Brooks Macdonald co-manager Jon Gumpel’s first priority is playing it safe amidst market uncertainty.
His £194m Defensive Capital Fund, which he runs with Robin Eggar, aims to provide the stability of bonds while maintaining exposure to potential equity upsides.
The adjective “defensive” on the fund is to give investors a clue of what the team was looking for, says Gumpel, who has been managing the fund since its launch in December 2006.
He looks at attractive capital returns from defensive assets such as zero dividend preference shares, structured products, convertible bonds and discounted assets.
However, Gumpel thinks defensive assets have limits.
A key problem with these more cautious assets is that so many are priced off government bonds, meaning they are at extremely low yields and “may well be in a bubble”.

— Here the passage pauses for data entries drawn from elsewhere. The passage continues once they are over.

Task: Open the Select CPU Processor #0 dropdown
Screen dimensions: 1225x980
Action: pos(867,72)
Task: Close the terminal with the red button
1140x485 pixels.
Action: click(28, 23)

“It is a case of just simply positioning yourself for the right investment that would give you the right returns over 12 to 36 months, so the way that we try to protect ourselves is to buy relatively short-dated investments,” he says.
Due to the structure of preference shares, the fund has security over 3.1 times its total assets, making it a robust protector of capital.

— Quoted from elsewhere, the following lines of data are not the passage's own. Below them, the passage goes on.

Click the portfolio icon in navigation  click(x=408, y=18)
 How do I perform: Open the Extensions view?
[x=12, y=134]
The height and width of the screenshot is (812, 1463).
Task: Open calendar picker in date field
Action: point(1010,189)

Gumpel explains: “The average term to maturity of the fund is 3.1 years, meaning that in the event the market falls 30 per cent our cover will fall form 3.1 times to 2.1 times so we will still be 2 times covered because we’ve got that high level of cover.”
The fund offers more certain returns than equities and bonds which are both highly valued, Gumpel adds. He does not favour the equity market generally because it is “over-extended”.

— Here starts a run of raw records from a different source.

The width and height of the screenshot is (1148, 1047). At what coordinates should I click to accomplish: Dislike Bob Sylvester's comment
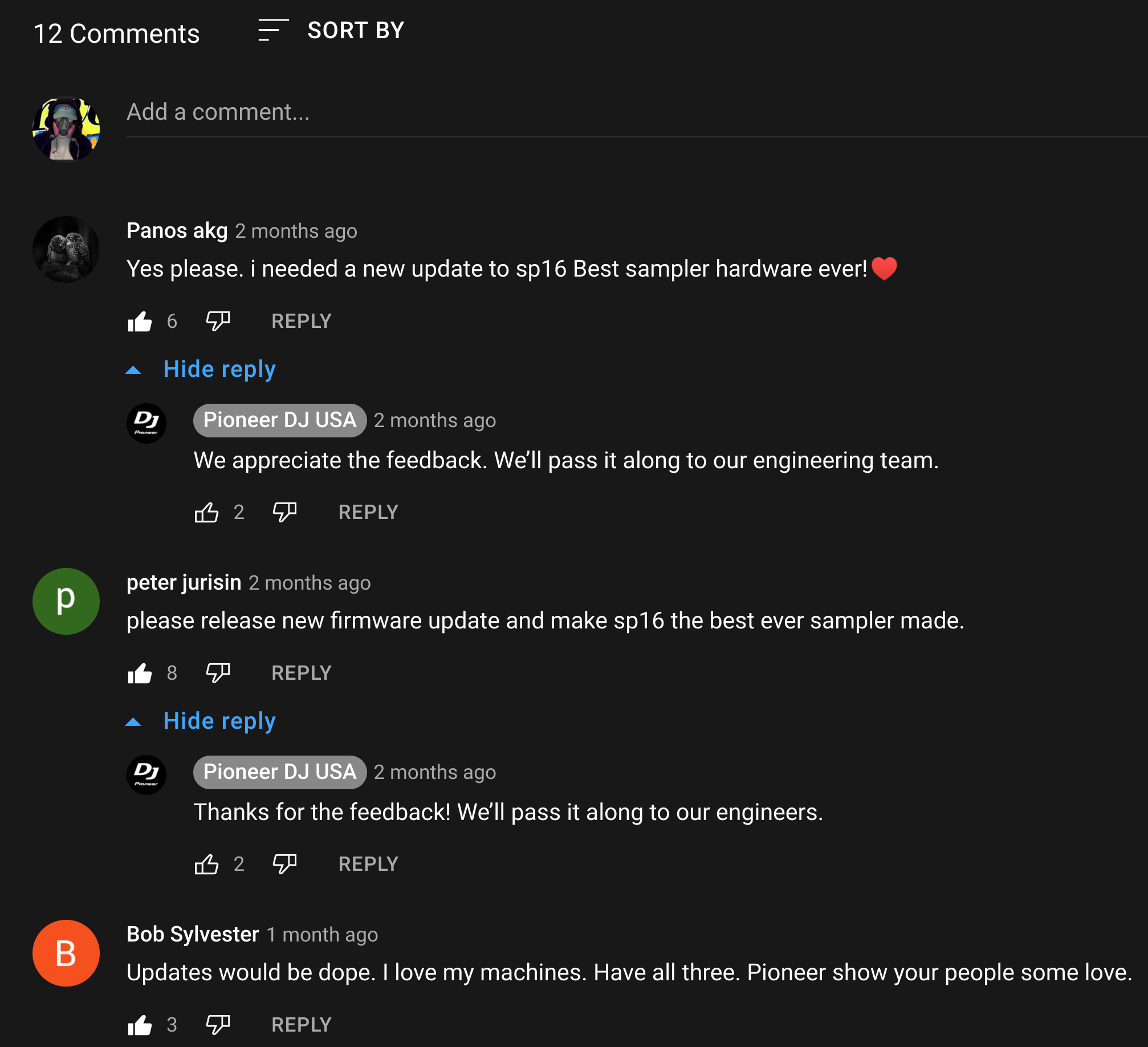pos(218,1025)
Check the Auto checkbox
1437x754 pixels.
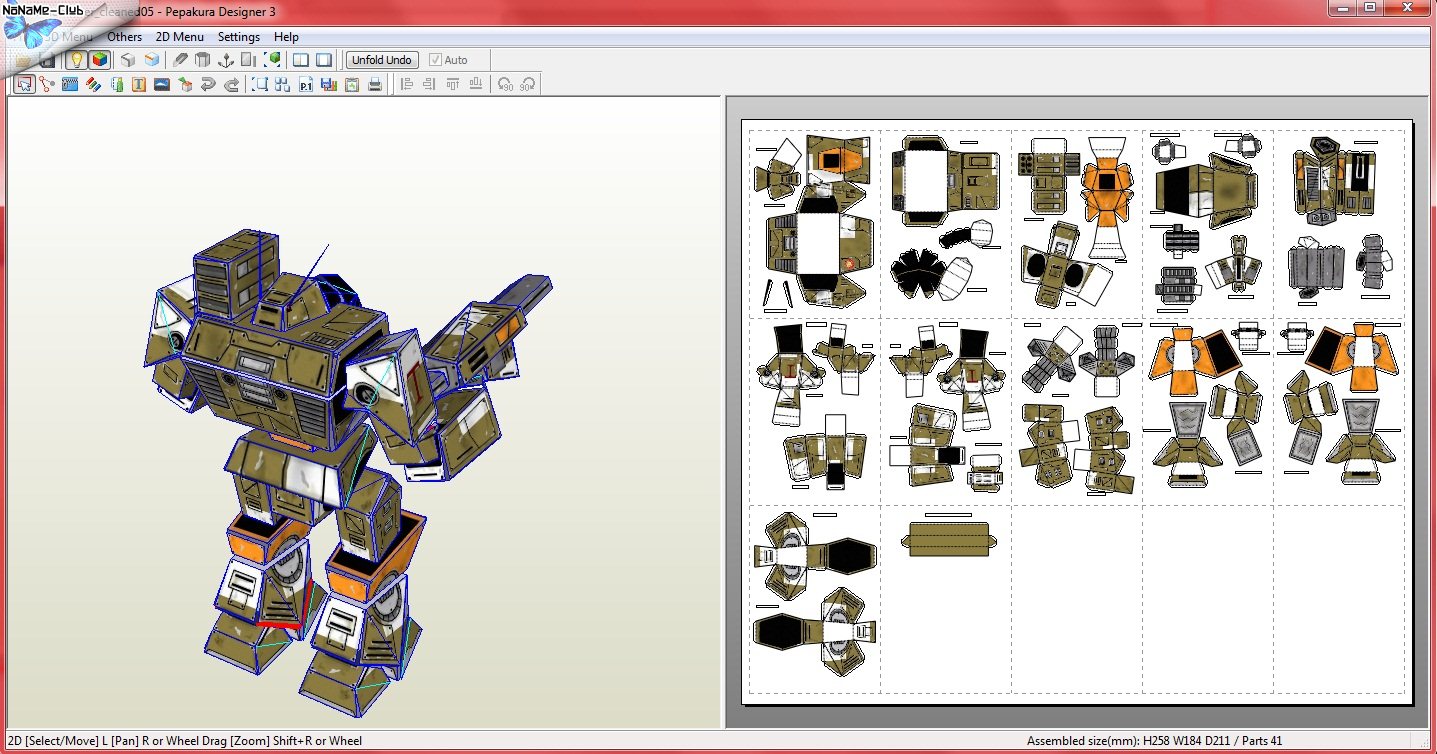point(435,60)
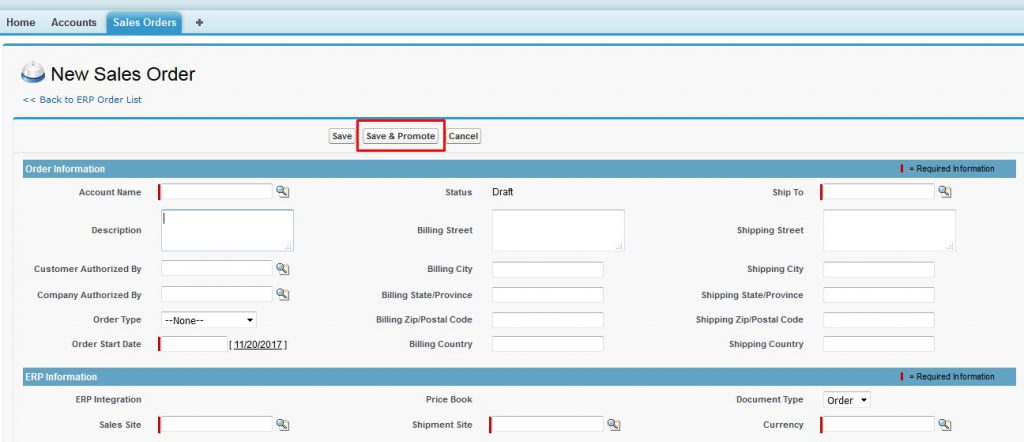Insert today's date 11/20/2017 link

(259, 345)
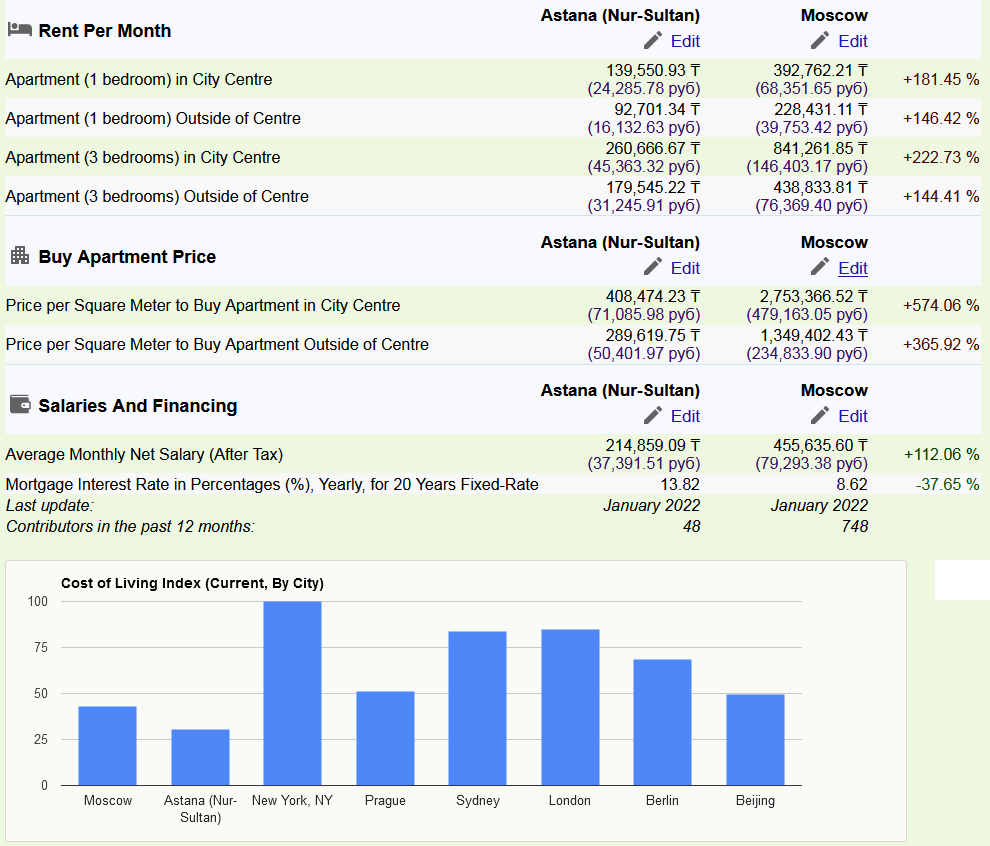Click the wallet icon beside Salaries And Financing
Screen dimensions: 990x846
(19, 405)
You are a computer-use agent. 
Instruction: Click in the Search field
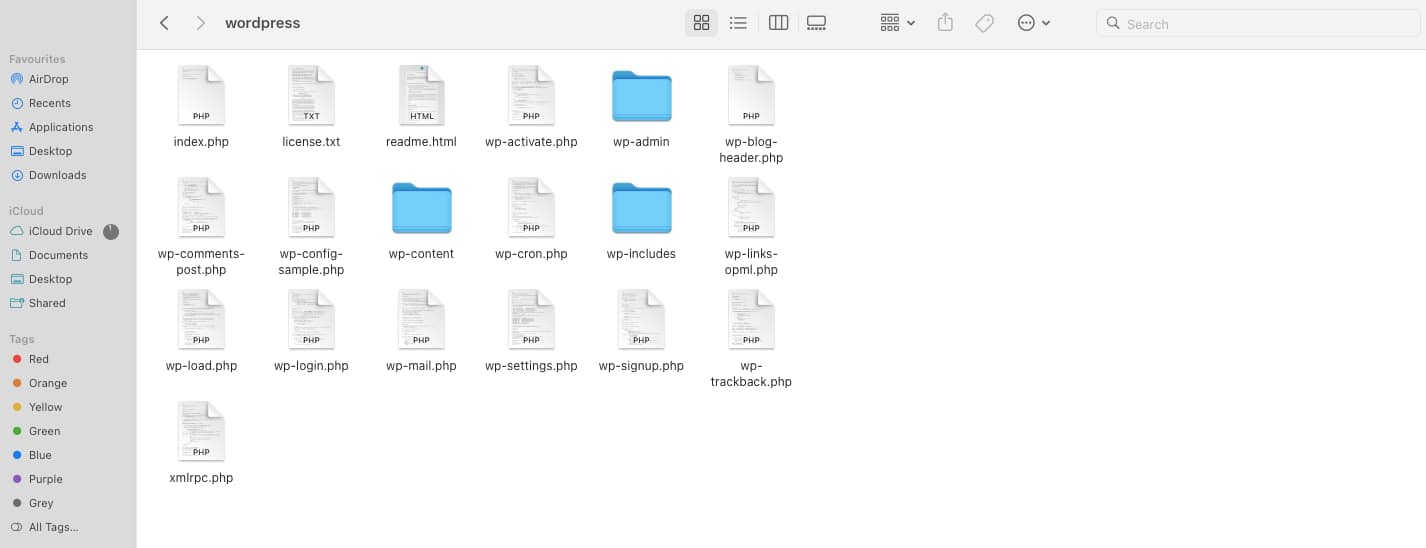tap(1260, 24)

He says: “There is a lot of complacency in the equities and bond markets at the moment. I don’t like the rising volatility so I think this is a period of time to take a little bit of protection and that’s what we are looking to do.”
The uncertainty around any interest rate move by the US Federal Reserve is also leading Gumpel to be more defensive.
“We don’t know if the US will decide to raise rates or hold them to zero. They’d love to get out of that zero interest rate policy but they are terrified of doing that. It should happen this year but I think the longer it goes on the more it damages the long-term economy and economic markets.
“The real danger for the world is if the US feels that the downsides of a zero interest rates policy are more dangerous than the cost and danger to markets of getting rid of it.”
The uncertainty around rate rises and changeable environment generally mean Gumpel has also reduced the fund’s equity exposure, which he accesses via derivatives.
He says: “Equity exposures to the US equities and FTSE 100 went down from 9.5 per cent in November to 4.4 per cent in May in the derivative structures, which give us the cleanest and cheapest exposure to indices on an accelerated basis.”
He has reduced US equities from 0.6 per cent to zero as they are “too expensive”, and UK equities from 4.5 per cent to 0.6 per cent before the general election because the team was cautious of a Labour and SNP victory.
On the UK Gumpel is “less negative but certainly not positive” in the short-term, believing “the post-election strength is a strength to sell into”.
The team then reallocated that US and UK exposure to Japan and Asia (2.6 per cent) and Europe (1.2 per cent).
Gumpel is also waiting for an opportunity to increase weighting in Japan “over time”.
Japanese companies have good prospects and by comparison companies in the US face almost the reverse of conditions in Japan, namely loss of sales and earnings momentum, higher gearing, a strong currency and an increasingly less supportive central bank.
With equities not being the favourite asset class for Gumpel, he looks into asset-backed bonds for better returns.
“We also bought asset-backed bonds, which offer attractive returns. There were banks forced out the market by newer and more competitive and technologically advanced lenders, banks had to reduce their balance sheets, and that has created attractive investment opportunities for funds like us,” Gumpel adds.
He also favours RMBS (residential mortgages backed securities), which still have “a lot of post crisis value” and a decent level of yield “you cannot find with similar risk adjusted returns elsewhere”.
The fund, which is currently in the IA Mixed Investment 20%-60% Shares sector, is soon to move to the IA Targeted Absolute Return sector, which is “a much more natural home” for it.
“The reason we changed is because the beta of the fund is much closer to the beta of the absolute returns sector than it is to the IA Mixed Investment 20%-60%. Our volatility is much closer to that,” he says.
Moving ahead, Gumpel believes the fund is well positioned for continued good performance, despite market volatility.
The fund is on track to return 7 to 8 per cent a year, “as long as the S&P 500 and other equity markets don’t fall by more than 40 per cent,” he says.
“While we are cautious in the short term we think there are attractive returns to take from the market going forward.”